This has been probably the most emotionally trying week as a parent so far. Abby’s been sick since last Thursday (her birthday). It started off with liquid pouring out of her eyes and nose and a fever. By Monday, she still had a fever, but the liquid had cleared up enough that we thought she was just about healed. But then on Tuesday, her fever shot up to around 103 and she was lethargic all day, constantly wanting to sleep, same on Wednesday, and since then we’ve just been fighting her crazy high fever and fussiness.

I like to think that I don’t overly freak out where Abby is concerned, health-wise, at least after she had her first fever. But when Jieun took her in to the doctor, the nurse taking her temperature freaked out when she measured 104. I dunno, when a nurse freaks out, I freak out. And she’s been at that nurse-freaking-out-level temperature for days. This constant battle with her fever and the accompanied worry has just been emotionally taxing.
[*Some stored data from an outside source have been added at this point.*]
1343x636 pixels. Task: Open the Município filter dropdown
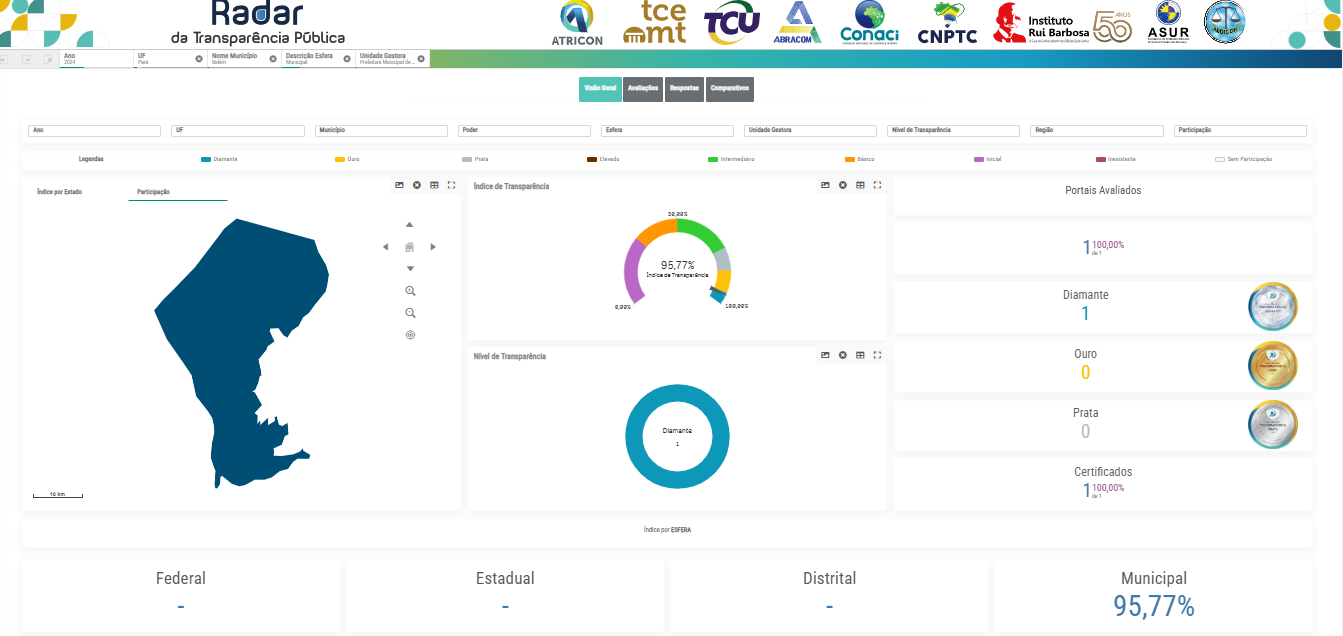[380, 130]
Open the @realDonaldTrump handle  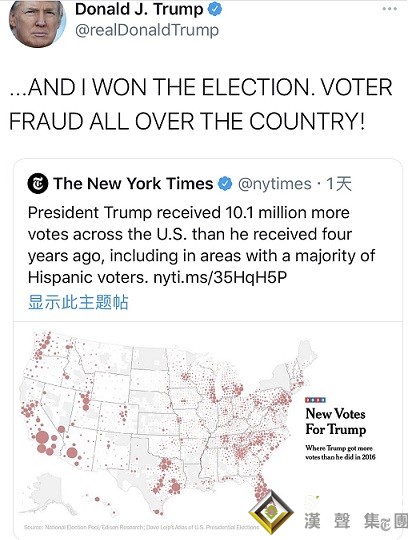pyautogui.click(x=147, y=30)
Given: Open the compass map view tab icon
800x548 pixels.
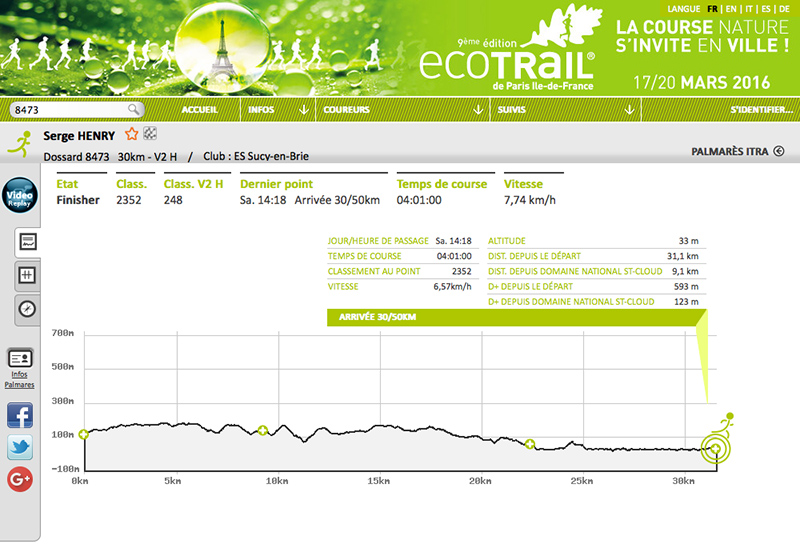Looking at the screenshot, I should click(x=27, y=309).
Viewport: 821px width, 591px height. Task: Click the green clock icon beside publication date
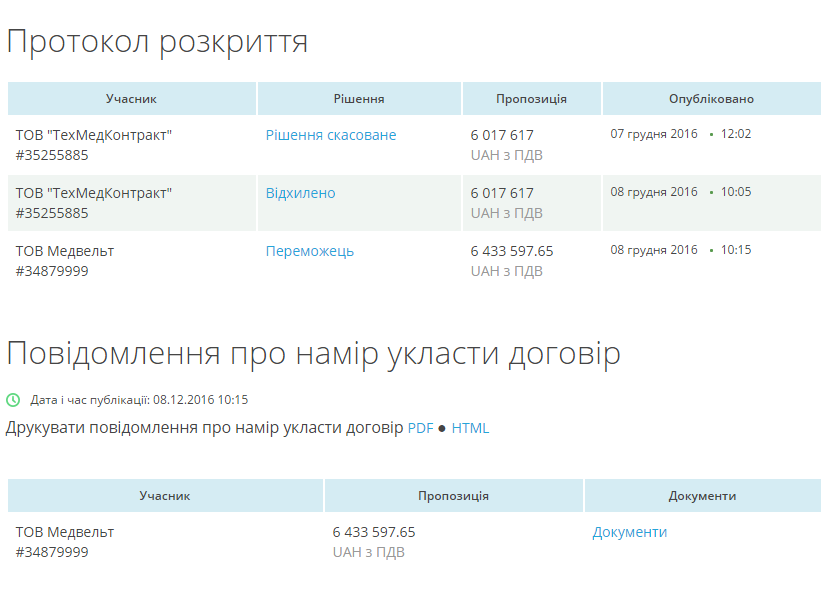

It’s just really hard seeing her suffer, and her not being able to communicate what’s wrong. And the hardest part is the helpless feeling of not really being able to do anything. We do the acetaminophen, we do the ibuprofen, sometimes it works, sometimes it doesn’t, but in the end there’s not a whole lot we can do. It’s in God’s hands. I think I’ve prayed more time-wise over the past week than I have in years. Maybe since the KFBC youth group retreat where they decided to focus on prayer and forced us to pray hours each day.

Our G3 has been stuck on Nehemiah twice a week for a few weeks now, and one message that hits me is how they recommit to the Law in giving the first and best to God. One of their recommitments is in obeying the law to give their first-born to God. I like that, and want to live that way, that Abby belongs to the Lord; we are just stewards, and what God wants for her and does with her is ultimately up to Him. But it’s hard to be totally trusting enough to not worry. I dunno, I think seeing your child suffer is perhaps the worst feeling in the world.